It never occurred to me that at any point of my relationship with this rugby player it will one day end. I don’t know how to be single after a two year and a few months relationship. I don’t know how to start over ,its too much work.The tears and the frustrations that comes with it and I’m hating every bit of it. After break ups most people console themselves with empowering anthems like ‘I don’t need anyone else but myself right now’.
I don’t know about any of you but I hate being single. I hate sleeping alone. I hate waking up alone and horny. I hate knowing that every time I have had a long day, I have no one to call to exchange sweet nothings with. I hate not having sex.
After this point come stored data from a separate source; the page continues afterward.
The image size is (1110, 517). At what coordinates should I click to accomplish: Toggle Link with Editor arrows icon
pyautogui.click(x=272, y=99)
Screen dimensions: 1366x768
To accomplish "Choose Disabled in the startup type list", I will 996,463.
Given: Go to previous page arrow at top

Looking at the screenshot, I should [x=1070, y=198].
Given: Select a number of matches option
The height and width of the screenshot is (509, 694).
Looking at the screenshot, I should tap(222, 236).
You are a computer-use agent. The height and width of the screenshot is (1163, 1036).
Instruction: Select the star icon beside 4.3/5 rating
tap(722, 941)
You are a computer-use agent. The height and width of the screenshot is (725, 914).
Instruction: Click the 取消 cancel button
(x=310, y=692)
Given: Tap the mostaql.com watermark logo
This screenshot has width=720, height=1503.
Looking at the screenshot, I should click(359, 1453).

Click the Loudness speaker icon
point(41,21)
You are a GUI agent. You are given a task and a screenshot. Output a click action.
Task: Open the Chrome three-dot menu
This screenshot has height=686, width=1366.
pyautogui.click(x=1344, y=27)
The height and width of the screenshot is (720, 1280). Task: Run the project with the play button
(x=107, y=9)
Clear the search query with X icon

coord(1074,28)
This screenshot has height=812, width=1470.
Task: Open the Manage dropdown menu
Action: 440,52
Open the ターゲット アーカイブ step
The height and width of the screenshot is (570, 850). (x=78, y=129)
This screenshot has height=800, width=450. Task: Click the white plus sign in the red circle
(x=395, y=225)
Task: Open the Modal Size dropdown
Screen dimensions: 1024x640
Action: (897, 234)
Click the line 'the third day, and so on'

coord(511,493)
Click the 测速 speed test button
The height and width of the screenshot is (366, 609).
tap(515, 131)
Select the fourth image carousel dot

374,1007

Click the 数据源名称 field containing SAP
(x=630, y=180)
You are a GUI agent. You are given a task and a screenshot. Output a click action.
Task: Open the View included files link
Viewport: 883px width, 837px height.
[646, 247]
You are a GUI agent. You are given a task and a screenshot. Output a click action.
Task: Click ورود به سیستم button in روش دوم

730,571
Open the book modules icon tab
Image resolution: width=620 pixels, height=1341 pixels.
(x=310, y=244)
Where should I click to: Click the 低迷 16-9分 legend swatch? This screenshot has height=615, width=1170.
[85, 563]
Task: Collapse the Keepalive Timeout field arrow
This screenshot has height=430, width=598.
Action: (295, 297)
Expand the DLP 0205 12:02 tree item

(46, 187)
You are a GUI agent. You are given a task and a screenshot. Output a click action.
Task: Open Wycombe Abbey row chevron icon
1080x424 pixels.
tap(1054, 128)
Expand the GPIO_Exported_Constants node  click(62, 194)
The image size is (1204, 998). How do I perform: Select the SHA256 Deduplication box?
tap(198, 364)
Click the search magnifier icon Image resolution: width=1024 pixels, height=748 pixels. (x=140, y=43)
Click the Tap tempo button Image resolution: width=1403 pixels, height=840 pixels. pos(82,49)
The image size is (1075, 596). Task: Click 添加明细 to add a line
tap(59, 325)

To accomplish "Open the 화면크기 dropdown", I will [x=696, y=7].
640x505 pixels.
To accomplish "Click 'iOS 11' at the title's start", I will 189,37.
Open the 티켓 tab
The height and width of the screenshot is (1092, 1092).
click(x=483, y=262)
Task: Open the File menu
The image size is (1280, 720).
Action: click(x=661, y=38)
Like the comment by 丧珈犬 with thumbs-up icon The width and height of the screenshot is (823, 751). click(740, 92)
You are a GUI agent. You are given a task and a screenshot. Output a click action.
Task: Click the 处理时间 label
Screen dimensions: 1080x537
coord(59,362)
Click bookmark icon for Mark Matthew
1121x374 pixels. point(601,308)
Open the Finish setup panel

I hate talking to my friends and hearing them throw ‘My boyfriend and I’ every now and then in the conversation. I’m not jealous, don’t get me wrong. I hate people asking me why I’m single. I hate my birthday and valentines day because I’m single. I hate watching romantic and erotic movies alone. I hate having to think about possibly becoming a single mother because I’m single and mostly I hate being horny knowing that there’s no one to get rid of my sexual needs instead I cry my eyes out.
Ladies, there’s always a guy-or a few guys, actually-out of all the guys you meet who stick around in your mind for a long time. You think about them from time to time, you visit their socials and you reach out. You sit there thinking that there’s still a bit of hope that they’ll call ,text or even send someone say to say hi to you, that is if you guys lived close to each other or even went to the same campus or church. Trust me I’ve been there (still is). This doesn’t make you pathetic, you’re allowed to be vulnerable.
I’m a hopeless romantic who sought approval and validation and tried to fill a void in myself by dating both men and women. I got into relationships to feel a sense of self worth and importance to feel desirable. And because I finally felt seen by the rugby player I believed I had found myself in someone else. I discovered codependency, unhealthy love and heartbreak over and over. Eventually when we broke up, I believed that I’m not only defective but unlovable. Developed poor coping strategies that created a pattern of self destruction and more disconnection as I lost trust in him but most importantly in myself. I became desperate and moldable by him. I did anything I could do to prove I actually mattered, had value and I am lovable.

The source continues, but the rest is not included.